3) What has been the impact of your project on your community?

We are currently living in a world where technology dominates every industry, whether it’s the car that people drive on roads to the little things we use daily like cups, are resulting products of technological advances in society. Especially in our community, our school is located in Taipei, the major city of Taiwan, trade is flourishing and cultures are diversified within this community. However, people living here also tend to be blinded by greed and all the economic and political opportunities they can deprive from. People here prefer new things that seem to be prevalent and this so-called “fashion” in one’s perspective. The consensus here is that people are enjoying high standards of living and all the convenience they could possibly receive, but to me people here lost motivation to enjoy an aesthetic life. Our project not only reminds people of art and the concept of traditional beauty, but also a way of carrying out the idea “back to basics.” Without all the technology, without all the convenience, without all the gorgeous building we see everywhere here, can we still manage to live a high quality life? Our project is leading people into a journey of art, as ceramics is the basis of all human history. We want people to feel their inner-feeling, like how they worked for a whole day and when learned to observe ceramics in museum, it can be somewhat relieving to their minds. Rather than physical benefits like wealthier and more new cars, we aim for mental aspects such as happiness and a slow pace life style for our busy community.

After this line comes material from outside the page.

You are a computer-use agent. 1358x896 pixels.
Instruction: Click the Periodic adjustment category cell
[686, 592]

4) How did your project involve other members of your community as helpers and volunteers?

When we conducted research for our project, it was necessary for us to seek help from the professionals of this particular topic. For example, we interviewed the curator of the Yingge Pottery Museum, who gladly shared her knowledge and vision of the history and future of the pottery culture in Taiwan. Not only did she described her past experience in maintaining the museum, including how she maintained the hardware and promoted the interaction of pottery masters from different countries, but also explained the methods she currently uses to make pottery culture appealing to local citizens, such establish a “dynamic museum”, in which exhibits can travel to more rural areas and educate more people. By doing so, she is acting as a helper that preserves the culture of Taiwanese pottery, as well as an ambassador that promotes our local artworks to an international level. In addition, we interviewed a Taiwanese pottery master and watched him demonstrate the traditional methods of producing pottery. Throughout his career, he has been trying to preserve the ancient ways in which the Taiwanese ancestors produce pottery. When he allowed us to investigate about his experience of creating pottery, he was simultaneously protecting our culture and helping with the continuation of ancient traditions.

5) Discoveries, Lessons and Surprises (Optional)

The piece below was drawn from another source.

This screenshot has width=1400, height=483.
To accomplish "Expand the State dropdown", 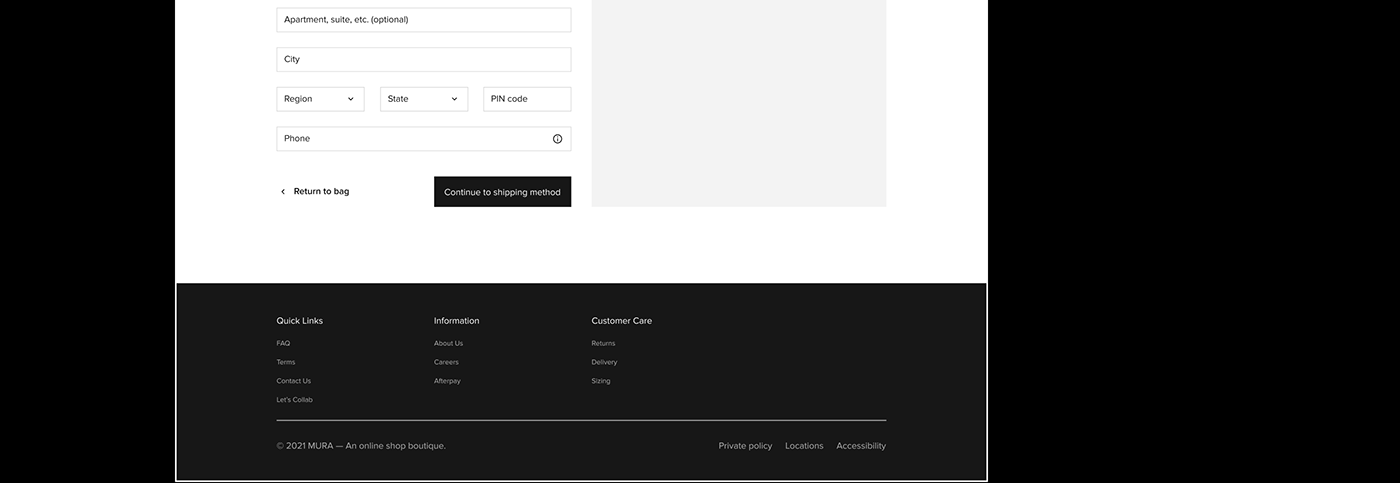I will (423, 99).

Pottery is a major aspect in the history of Taiwanese art, yet Taiwanese people are typically uneducated about this culture. Our team, too, did not have much knowledge about the development and methods of creating pottery, and therefore we learnt quite a lot from our research. For example, we learnt that there are actually several types of pottery, which need specific temperatures, clay material, glazes, and other environmental conditions individually to be produced properly. We also learned about the most traditional ways in which Taiwanese pottery masters and their ancestors created potteries. Although the ancient ways are much more strenuous and exhausting, they carry hundreds of years of wisdom and knowledge from our ancestors. Therefore, we realized that it is incredibly important to preserve the spirits of our unique and magnificent culture, motivating us to explore much more deeply into the world of Taiwanese pottery. This experience was certainly an exciting and inspiring one, and we hope to spread our knowledge of this culture to more people in the future.